● **DOCUMENT**
-=-=-

Often times in SEO discussion communities you come across questions from webmasters asking, ‘If I do XYZ, will it cause a duplicate content penalty?’ The common misconception, ever since Google released its Panda update, is that a duplicate content penalty exists and you risk having your site removed from Google’s index if you have the same content on different pages of your site. At some point during your website’s content creation you might have thought about duplicate content; using the same images multiple times across the site or, if it is an e-commerce site, worrying about category pages appearing in more than one URL with the same product and description, or about your articles being syndicated word-for-word on other sites. So, how much and what do you really need to worry about in terms of duplicate content? Let’s start with the basics.
What is Duplicate Content?
Any content that is identical to other content that exists either on the same website or a different one.
Examples:
- Your blog content syndicated (copied) onto another website.
- If your home page has multiple URLs serving the same content, for example: http://yoursite.com, http://www.yoursite.com and http://www.yoursite.com/index.htm.

-=-=-

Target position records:
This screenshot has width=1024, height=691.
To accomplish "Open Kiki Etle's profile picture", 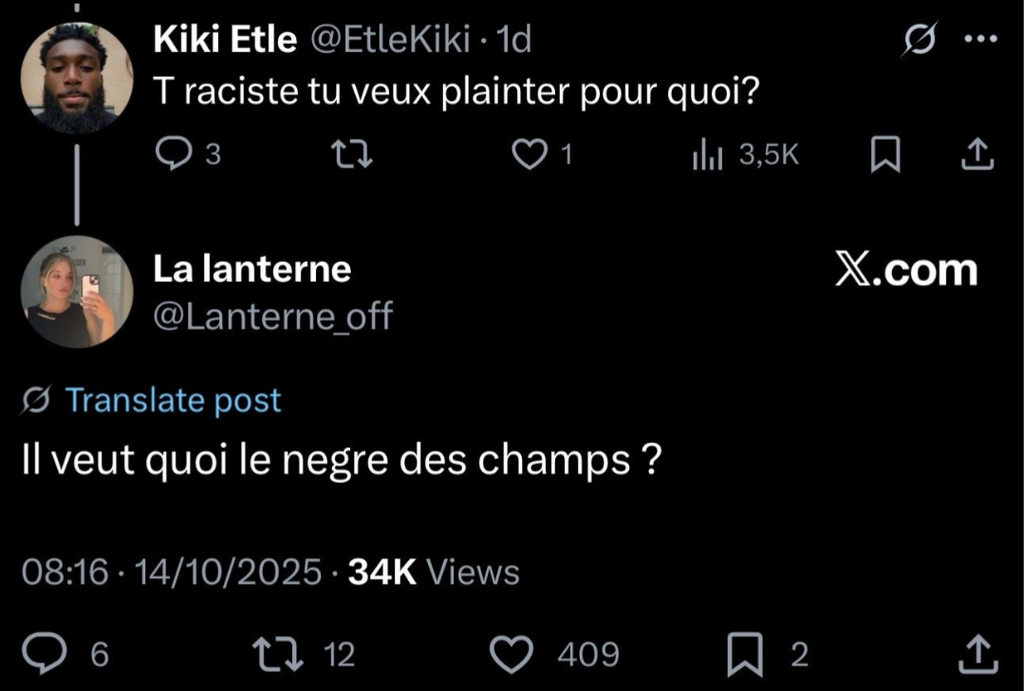I will point(77,77).
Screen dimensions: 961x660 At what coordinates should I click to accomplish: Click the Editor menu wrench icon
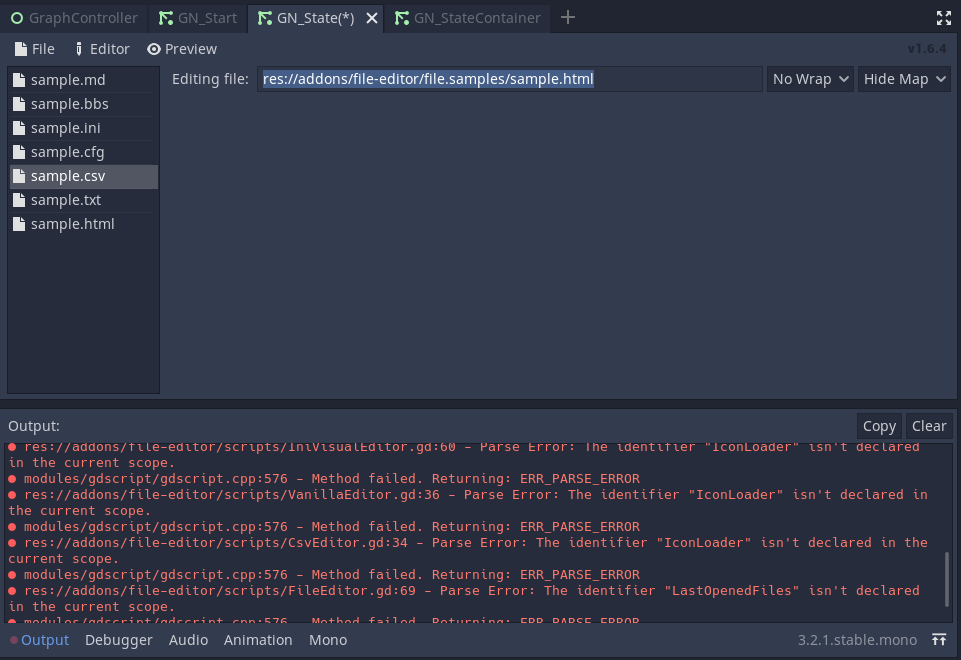tap(79, 48)
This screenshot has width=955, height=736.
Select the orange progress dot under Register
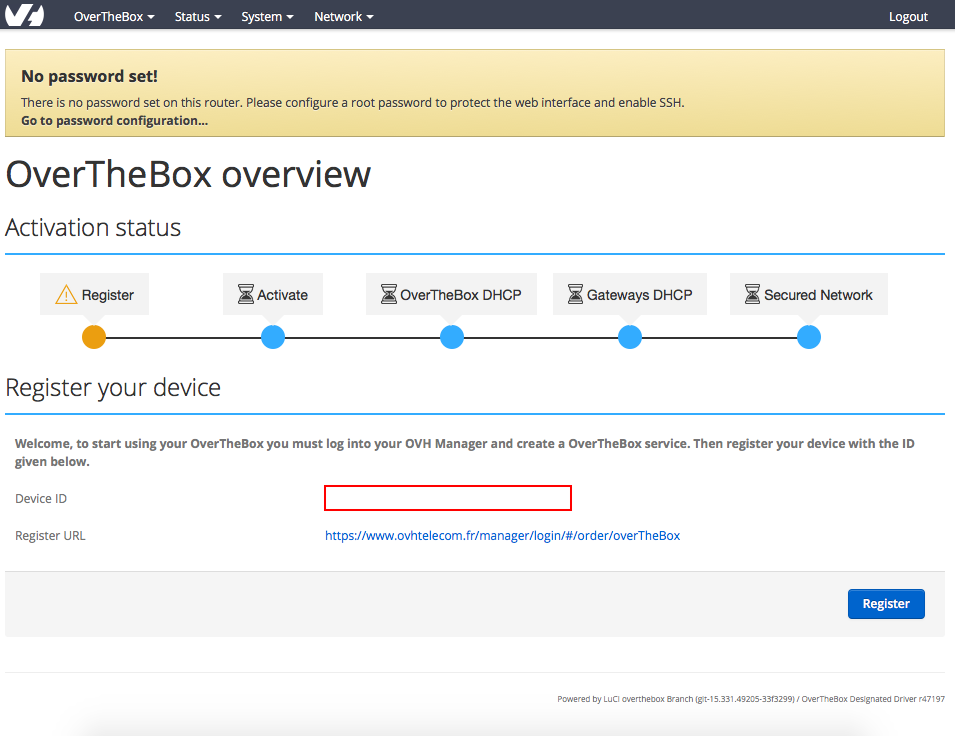pos(93,337)
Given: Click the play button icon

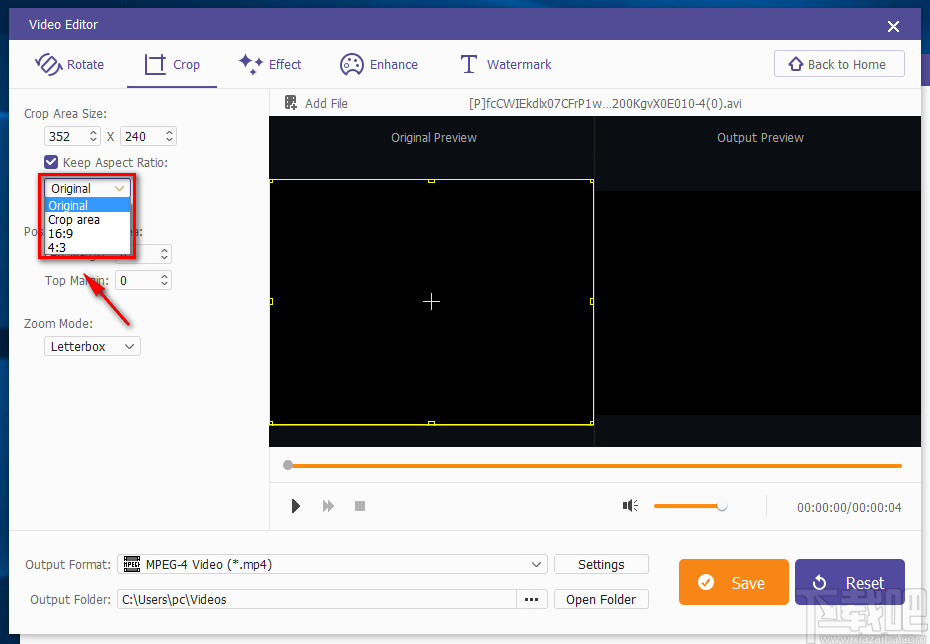Looking at the screenshot, I should [296, 506].
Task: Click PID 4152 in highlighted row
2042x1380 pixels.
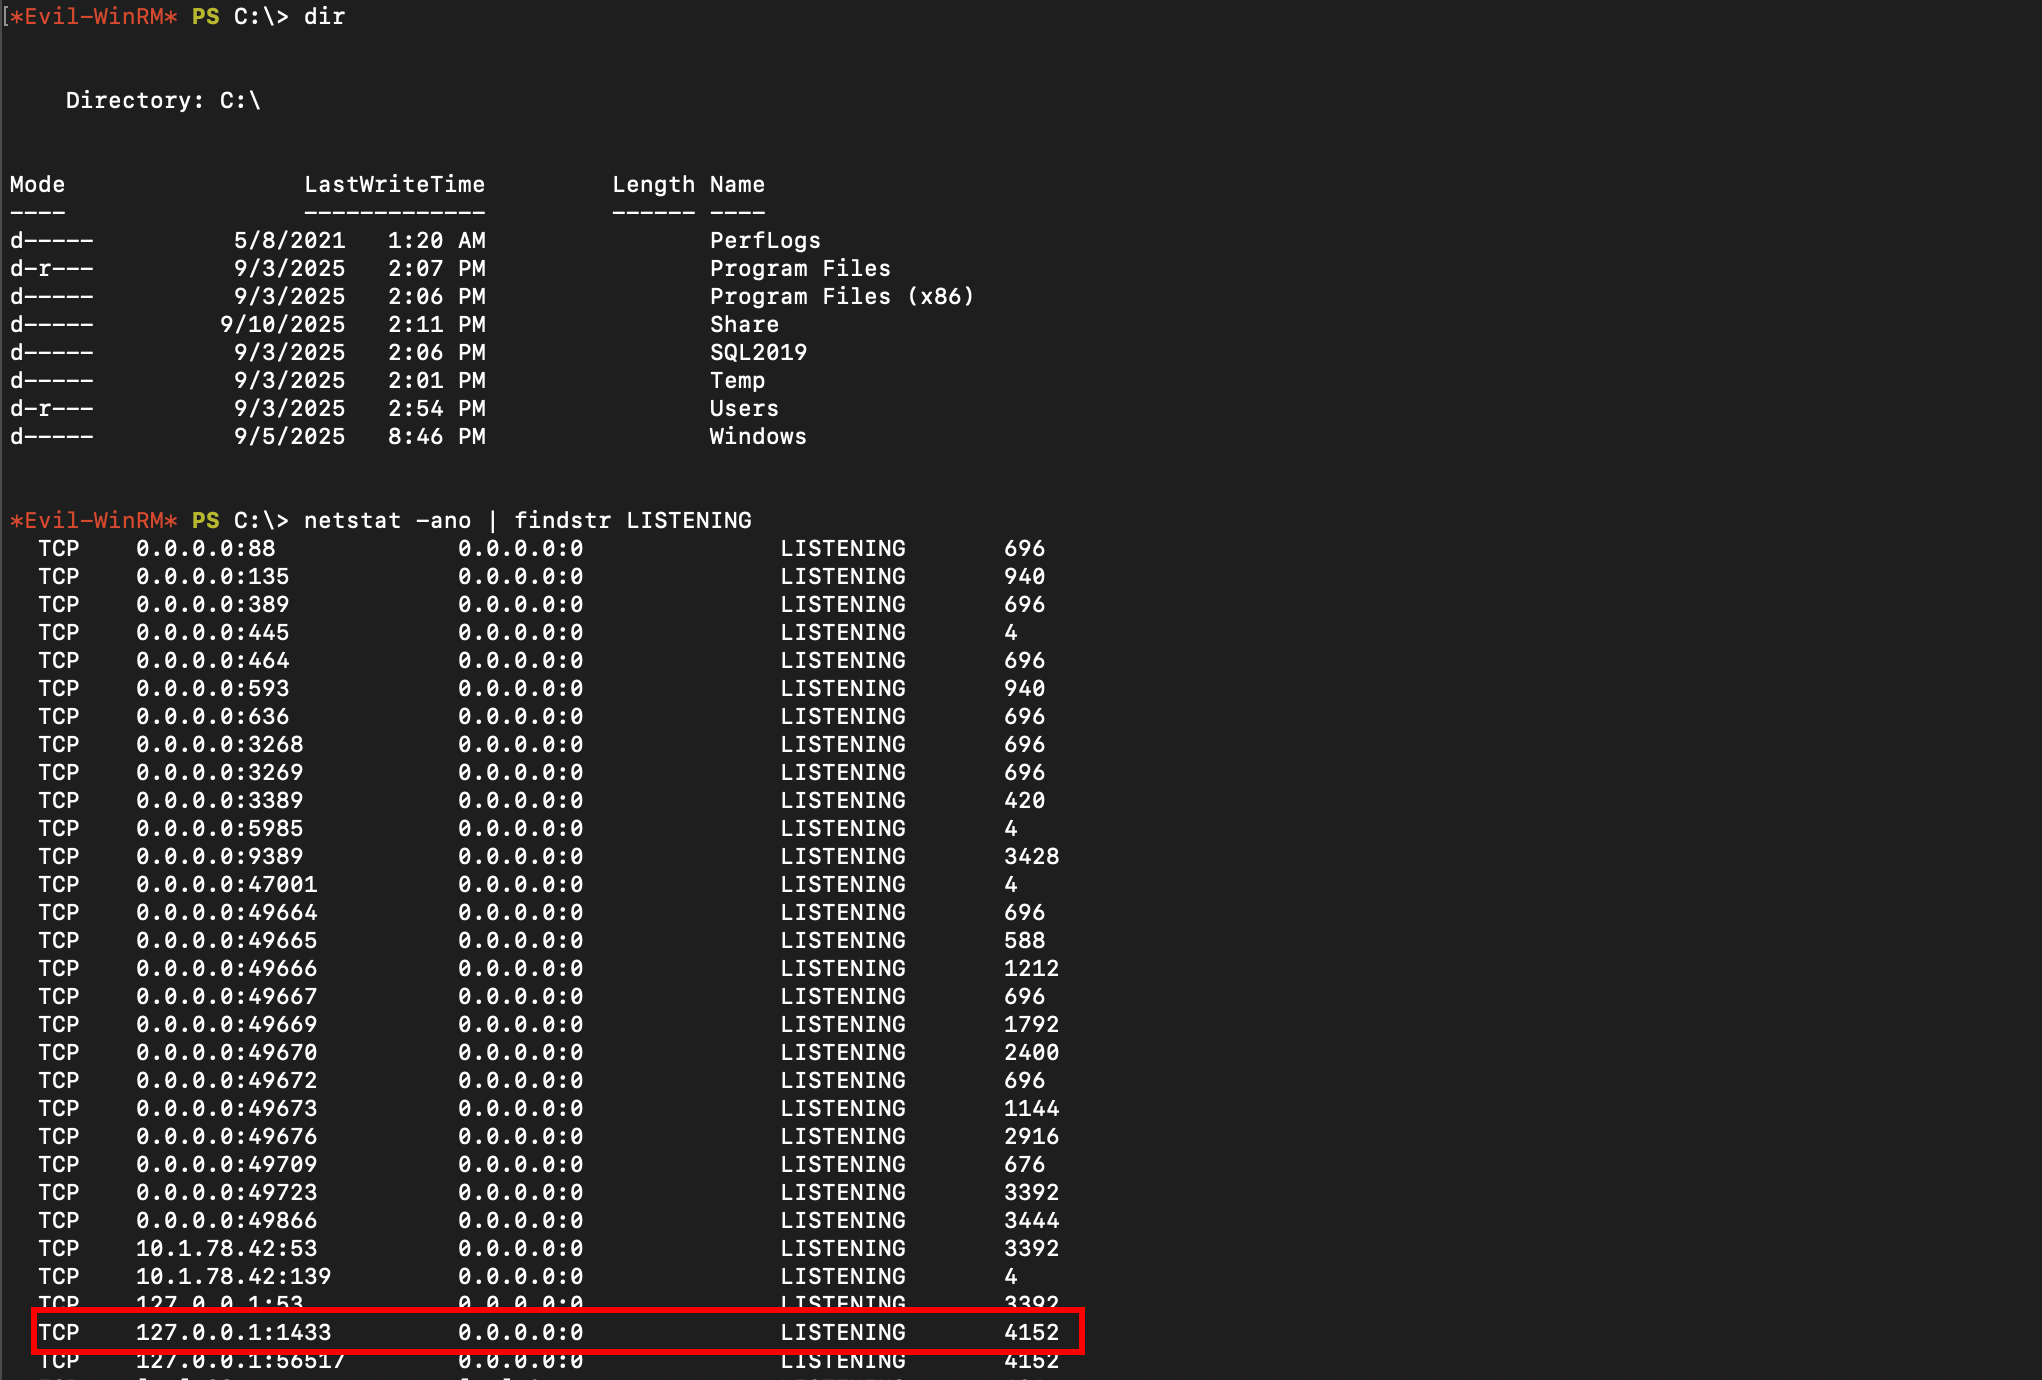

-=-=-

● **SET TASKS**
**a)** How does the duplicate content article define duplicate content?
**b)** Reproduce the stretch of the duplicate content article from "- If your home" through "http://www.yoursite.com and http://www.yoursite.com/index.htm.".
The listing is not needed for any of this work.

● **FULL SOLUTIONS**
**a)** It is any content that is identical to other content that exists either on the same website or a different one.

**b)**
- If your home page has multiple URLs serving the same content, for example: http://yoursite.com, http://www.yoursite.com and http://www.yoursite.com/index.htm.